NEW YORK (CBSNewYork) - The snow and ice have fallen, but the worry has now turned to the overnight hours - with drizzling rain still coming down and major concerns that the water will coat the roads and turn to ice.
A winter weather advisory remained in effect until 10 a.m. for the five boroughs of New York City, northeast New Jersey, the northern suburbs, southern Connecticut, and all of Long Island. A threat of black ice remained in place for the Thursday morning commute.
And all that comes with an increasing salt shortage for many Tri-State Area municipalities.
"The roads? I wish they were better, but the city got caught with their pants down with the shortage of salt," said Bill Vaxmonosky of Garfield, N.J.
Hudson County, N.J., only had 20 percent of its usual salt supply on hand. A demand for a 1,000-ton order from the supplier for the county won a promise of just 50 tons - and that won't arrive until the end of the week.
"The salt supplies are just not available," Hudson County Office of Emergency Management coordinator Jim Woods said Wednesday. "We actually have two towns that just notified our office they are completely out of salt in Hudson County, and it's going to make for an extremely dangerous commute tomorrow."
In Huntington, Long Island, crews on Wednesday were diluting the roadway salt because of the shortages.
"We were mixing 50/50 salt and sand, but we dropped it down to 20 percent salt, 80 percent sand," said Pete Gunther of the Huntington Highway Department.
Essex County Executive Joe DiVincenzo said supplies there were spread so thin Tuesday night they couldn't cover every municipality.
"We're doing the best we could," he told WCBS 880's Levon Putney. "It's been a rough winter."
Towns and villages across New Jersey and New York state are suffering what Gov. Andrew Cuomo called "dire" salt shortages. And no salt means roads and streets will be left more slippery and more dangerous.
For that reason, the state decided to send about 3,500 tons of salt to New York City and Long Island.
"We have enough of a supply now to be able to help areas that have a truly dire situation - primarily Long Island and the New York City area," Cuomo said in a Wednesday conference call. "We're working to get salt into the state now."
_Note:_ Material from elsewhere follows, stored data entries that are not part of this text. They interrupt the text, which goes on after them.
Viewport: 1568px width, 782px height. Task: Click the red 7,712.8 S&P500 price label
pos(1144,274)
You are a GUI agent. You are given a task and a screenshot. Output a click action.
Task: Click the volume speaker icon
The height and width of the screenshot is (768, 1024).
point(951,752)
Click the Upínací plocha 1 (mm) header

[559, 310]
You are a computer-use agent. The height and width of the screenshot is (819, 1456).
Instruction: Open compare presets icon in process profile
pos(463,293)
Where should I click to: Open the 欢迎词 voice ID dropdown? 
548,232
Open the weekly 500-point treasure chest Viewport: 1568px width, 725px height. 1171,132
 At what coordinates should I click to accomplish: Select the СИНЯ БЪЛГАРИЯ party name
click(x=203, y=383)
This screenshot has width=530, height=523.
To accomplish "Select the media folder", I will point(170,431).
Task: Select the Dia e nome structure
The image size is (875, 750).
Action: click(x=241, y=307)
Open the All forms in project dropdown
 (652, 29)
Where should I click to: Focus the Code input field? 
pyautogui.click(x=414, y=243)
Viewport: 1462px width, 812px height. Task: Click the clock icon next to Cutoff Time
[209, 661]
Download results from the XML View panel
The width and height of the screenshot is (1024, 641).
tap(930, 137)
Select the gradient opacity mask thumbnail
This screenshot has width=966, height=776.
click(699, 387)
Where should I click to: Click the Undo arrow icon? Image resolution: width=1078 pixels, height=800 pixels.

New York City officials said they have enough salt for the storm Wednesday and the next one, but were certainly glad to get a few thousand tons from the state.
"At this moment, we feel very good about our supply, given the storm coming up," Mayor Bill de Blasio said.
Suffolk County Executive Steve Bellone said he is grateful Cuomo sent some extra salt his way, but added that the county is counting on additional shipments to get through the winter.
"We've taken a hard hit," he told WCBS 880. "We're counting on supplies coming in later this week, but we're pretty low at this point."
Bellone added that the county is already exceeding its salt budget for the winter.
"But when it comes to public safety, we're not going to stop putting the salt down," he said. "We're not going to stop plowing the streets. We figure out how to move money from other accounts. People's safety is our top priority."
Truckers told TV 10/55's Richard Rose they'll be able to bring in more sand to Long Island now that Cuomo has suspended weight restrictions on major bridges. But it will take time.
"Every little town has a salt yard that has to be fed, and it takes a lot of trucking to do so," said truck driver Bruce Barth.
Trucks have been rolling nonstop treating major highways and sanding secondary roads. Cleanup managers are hoping Wednesday afternoon's rain and higher temperatures will lend a hand.
"It's helping to melt some of the snow and actually get it wet so we can scrape the roads clean," Gunther said. "So maybe (Wednesday night) we won't have to put down as much sand and salt."
It's not just road salt that is in short supply, but also the rock salt that most homeowners use to treat their driveways.
Giro Dilillo, of Prianti Farms, a nursery and landscape supply store in Dix Hills, told Rose the store has about 40 buckets of salt left. "And then I believe we're not going to get any more until February 20th," he said.
And in parts of New Jersey, even salt for sidewalks is hard to find. CBS 2's Jessica Schneider went out to hand-deliver bags to people in neighborhoods who are still working to dig out.
"My dad had sent me to, like, Home Depot in Secaucus, and Wal-Mart, Sam's Club - nothing out there, nothing; Lowe's, nothing. It's like, it's crazy," said Nick Matteillo of Secaucus, who received a bag of salt from Schneider.
Lauren Colangelo also tweeted Schneider asked her to drop by her parents' house. And that was just what Schneider did.
Colangelo's father, Robert Zych, said the winter had been "terrible."
"The sidewalk's been very icy. We have a double driveway here - it's murder trying to clear out the driveway itself and then cleaning off the cars, and we have a snow emergency on the main street here," Zych said.
In Connecticut, Gov. Dannel Malloy said municipalities are not experiencing dire salt shortages and that more shipments are on the way.
CBS 2's Lonnie Quinn said the temperatures were poised to drop well below freezing overnight, with 20 degrees in the city, 12 in Newburgh and just 7 in Liberty at 6 a.m. Thursday.